Finding Culture-Sensitive Neurons in Vision-Language Models
Xiutian Zhao, Rochelle Choenni, Rohit Saxena, Ivan Titov
TL;DR
This work reveals that vision-language models harbor culture-sensitive neurons whose activations are preferentially tied to specific cultures. It introduces Contrastive Activation Selection (CAS), a margin-based method that more precisely identifies these neurons than probability- or entropy-based approaches, and demonstrates their causal role through targeted ablations in three VLMs across 25 cultures on CVQA. Layer-wise analysis shows these neurons concentrate in the decoder, particularly in early and mid-layers, suggesting localized cultural knowledge representation. The findings offer a path toward targeted interventions to improve cultural alignment and fairness in multimodal models without full-scale retraining, and motivate activation-steering strategies for bias mitigation. Overall, the study advances our understanding of how multimodal models encode culturally grounded knowledge and where to intervene to refine their cross-cultural behavior.
Abstract
Despite their impressive performance, vision-language models (VLMs) still struggle on culturally situated inputs. To understand how VLMs process culturally grounded information, we study the presence of culture-sensitive neurons, i.e. neurons whose activations show preferential sensitivity to inputs associated with particular cultural contexts. We examine whether such neurons are important for culturally diverse visual question answering and where they are located. Using the CVQA benchmark, we identify neurons of culture selectivity and perform causal tests by deactivating the neurons flagged by different identification methods.

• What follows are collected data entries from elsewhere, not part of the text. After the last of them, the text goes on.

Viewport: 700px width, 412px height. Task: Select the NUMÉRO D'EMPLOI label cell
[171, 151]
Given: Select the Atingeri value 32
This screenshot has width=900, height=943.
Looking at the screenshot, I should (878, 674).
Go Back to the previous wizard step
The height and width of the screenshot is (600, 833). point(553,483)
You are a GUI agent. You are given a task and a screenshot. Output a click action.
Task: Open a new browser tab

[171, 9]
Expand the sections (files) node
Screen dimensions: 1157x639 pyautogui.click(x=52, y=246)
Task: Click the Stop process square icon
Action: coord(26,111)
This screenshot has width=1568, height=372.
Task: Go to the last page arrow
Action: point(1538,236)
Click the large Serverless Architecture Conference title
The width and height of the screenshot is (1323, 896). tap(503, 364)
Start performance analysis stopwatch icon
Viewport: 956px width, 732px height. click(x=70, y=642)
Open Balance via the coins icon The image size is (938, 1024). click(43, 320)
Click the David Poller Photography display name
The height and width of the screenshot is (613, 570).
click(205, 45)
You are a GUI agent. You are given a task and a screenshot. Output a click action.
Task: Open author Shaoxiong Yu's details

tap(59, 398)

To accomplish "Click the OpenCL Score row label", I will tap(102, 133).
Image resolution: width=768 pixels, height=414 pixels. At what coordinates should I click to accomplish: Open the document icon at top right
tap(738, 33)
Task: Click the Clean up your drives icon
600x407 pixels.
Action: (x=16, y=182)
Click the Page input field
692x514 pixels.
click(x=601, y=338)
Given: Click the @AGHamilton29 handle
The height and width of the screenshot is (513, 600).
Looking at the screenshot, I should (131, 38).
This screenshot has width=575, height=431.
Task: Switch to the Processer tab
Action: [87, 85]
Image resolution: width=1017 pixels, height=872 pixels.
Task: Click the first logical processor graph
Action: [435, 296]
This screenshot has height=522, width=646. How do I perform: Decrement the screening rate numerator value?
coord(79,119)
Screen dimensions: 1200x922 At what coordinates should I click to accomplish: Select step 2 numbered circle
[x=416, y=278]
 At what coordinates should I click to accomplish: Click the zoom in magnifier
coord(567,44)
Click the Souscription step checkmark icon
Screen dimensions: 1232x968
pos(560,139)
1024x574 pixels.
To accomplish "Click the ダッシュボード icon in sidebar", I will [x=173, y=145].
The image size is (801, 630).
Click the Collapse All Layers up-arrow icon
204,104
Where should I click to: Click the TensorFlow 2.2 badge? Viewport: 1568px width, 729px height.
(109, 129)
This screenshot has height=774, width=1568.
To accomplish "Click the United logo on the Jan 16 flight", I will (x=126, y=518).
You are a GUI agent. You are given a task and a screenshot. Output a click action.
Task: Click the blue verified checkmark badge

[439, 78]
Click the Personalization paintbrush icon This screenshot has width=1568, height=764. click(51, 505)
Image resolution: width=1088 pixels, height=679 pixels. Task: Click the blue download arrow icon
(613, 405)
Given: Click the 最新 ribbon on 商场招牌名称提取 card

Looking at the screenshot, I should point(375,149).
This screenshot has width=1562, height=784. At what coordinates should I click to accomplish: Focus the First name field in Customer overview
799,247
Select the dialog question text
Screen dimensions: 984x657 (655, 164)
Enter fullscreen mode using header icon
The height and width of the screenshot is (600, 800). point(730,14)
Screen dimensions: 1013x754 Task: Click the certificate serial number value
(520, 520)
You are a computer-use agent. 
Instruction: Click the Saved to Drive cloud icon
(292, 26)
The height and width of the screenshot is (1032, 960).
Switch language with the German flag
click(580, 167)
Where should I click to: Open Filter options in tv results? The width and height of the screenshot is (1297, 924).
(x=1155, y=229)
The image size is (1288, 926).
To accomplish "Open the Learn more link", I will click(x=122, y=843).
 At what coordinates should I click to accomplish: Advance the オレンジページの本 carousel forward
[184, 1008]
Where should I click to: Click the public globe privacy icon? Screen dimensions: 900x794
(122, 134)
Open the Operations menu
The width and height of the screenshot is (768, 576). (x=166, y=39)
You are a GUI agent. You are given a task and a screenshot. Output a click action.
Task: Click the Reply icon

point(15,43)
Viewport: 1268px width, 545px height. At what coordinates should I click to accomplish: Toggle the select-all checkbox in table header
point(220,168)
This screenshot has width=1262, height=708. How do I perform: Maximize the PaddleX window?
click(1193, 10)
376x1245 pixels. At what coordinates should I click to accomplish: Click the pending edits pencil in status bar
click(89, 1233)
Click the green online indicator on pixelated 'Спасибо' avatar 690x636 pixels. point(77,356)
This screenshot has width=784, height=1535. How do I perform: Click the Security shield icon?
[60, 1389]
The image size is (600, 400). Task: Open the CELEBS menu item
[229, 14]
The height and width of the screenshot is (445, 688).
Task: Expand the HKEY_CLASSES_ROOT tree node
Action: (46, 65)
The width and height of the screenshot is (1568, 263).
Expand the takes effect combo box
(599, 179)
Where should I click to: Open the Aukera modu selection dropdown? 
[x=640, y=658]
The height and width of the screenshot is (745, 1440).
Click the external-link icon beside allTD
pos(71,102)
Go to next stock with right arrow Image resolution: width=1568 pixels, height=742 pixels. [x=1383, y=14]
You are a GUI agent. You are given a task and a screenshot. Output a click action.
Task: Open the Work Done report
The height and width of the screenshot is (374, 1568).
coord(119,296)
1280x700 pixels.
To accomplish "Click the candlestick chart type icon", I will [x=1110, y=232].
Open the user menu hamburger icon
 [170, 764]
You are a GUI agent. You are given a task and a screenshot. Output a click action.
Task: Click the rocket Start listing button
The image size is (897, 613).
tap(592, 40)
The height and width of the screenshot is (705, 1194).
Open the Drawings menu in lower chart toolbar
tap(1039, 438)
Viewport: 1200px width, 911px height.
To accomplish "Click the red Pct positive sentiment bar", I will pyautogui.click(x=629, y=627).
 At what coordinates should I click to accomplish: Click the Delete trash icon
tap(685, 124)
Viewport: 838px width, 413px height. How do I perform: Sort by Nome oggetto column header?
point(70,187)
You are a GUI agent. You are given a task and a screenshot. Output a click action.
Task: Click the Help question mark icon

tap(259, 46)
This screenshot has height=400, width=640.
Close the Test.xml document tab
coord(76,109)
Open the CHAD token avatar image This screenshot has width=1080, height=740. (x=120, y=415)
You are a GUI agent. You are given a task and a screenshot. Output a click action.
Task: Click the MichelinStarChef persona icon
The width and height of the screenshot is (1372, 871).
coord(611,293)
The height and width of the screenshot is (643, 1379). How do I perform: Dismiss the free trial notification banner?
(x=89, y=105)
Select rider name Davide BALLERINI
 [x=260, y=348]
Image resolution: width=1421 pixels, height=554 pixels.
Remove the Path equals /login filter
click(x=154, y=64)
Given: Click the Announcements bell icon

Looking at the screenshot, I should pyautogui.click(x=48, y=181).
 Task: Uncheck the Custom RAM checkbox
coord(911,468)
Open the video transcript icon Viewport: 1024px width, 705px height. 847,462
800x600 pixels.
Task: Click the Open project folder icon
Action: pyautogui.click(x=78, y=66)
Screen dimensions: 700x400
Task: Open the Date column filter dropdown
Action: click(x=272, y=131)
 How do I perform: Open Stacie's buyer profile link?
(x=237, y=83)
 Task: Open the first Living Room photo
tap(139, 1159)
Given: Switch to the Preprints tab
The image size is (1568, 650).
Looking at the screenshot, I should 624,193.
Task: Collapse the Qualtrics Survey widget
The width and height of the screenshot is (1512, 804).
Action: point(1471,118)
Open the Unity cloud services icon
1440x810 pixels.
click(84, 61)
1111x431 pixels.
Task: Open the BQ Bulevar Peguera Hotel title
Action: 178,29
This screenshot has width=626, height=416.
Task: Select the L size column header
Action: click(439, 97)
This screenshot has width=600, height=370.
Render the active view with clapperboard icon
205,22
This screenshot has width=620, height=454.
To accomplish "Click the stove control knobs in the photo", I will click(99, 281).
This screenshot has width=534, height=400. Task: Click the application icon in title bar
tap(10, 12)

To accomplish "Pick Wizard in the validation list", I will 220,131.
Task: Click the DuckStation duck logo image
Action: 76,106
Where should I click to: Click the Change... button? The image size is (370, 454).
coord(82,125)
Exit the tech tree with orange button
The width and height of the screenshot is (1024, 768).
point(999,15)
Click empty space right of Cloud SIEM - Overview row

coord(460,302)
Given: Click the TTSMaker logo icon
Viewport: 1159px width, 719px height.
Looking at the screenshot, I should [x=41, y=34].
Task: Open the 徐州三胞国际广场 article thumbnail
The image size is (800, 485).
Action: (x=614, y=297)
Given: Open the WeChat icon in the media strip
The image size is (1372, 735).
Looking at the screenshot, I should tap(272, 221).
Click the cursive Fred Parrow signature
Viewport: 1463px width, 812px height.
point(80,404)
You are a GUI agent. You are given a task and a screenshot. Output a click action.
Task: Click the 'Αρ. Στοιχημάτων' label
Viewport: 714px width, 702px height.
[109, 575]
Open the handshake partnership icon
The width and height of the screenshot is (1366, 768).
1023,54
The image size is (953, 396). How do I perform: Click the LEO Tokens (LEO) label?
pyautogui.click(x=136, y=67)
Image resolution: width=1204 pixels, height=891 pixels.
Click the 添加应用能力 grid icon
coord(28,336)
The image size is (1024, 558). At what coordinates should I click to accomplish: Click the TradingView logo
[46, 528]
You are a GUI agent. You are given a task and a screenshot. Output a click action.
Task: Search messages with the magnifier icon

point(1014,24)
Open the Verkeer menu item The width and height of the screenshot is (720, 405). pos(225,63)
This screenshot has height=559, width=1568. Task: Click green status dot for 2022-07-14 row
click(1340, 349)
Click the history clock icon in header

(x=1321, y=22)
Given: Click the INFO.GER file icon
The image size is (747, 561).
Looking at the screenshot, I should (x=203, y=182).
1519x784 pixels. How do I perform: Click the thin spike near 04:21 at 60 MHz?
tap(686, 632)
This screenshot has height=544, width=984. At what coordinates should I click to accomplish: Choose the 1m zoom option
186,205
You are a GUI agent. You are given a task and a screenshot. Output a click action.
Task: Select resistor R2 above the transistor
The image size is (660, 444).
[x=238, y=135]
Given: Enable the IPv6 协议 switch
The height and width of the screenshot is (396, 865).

Experiments on three VLMs across 25 cultural groups demonstrate the existence of neurons whose ablation disproportionately harms performance on questions about the corresponding cultures, while having minimal effects on others. Moreover, we propose a new margin-based selector - Contrastive Activation Selection (CAS), and show that it outperforms existing probability- and entropy-based methods in identifying culture-sensitive neurons. Finally, our layer-wise analyses reveals that such neurons tend to cluster in certain decoder layers. Overall, our findings shed new light on the internal organization of multimodal representations.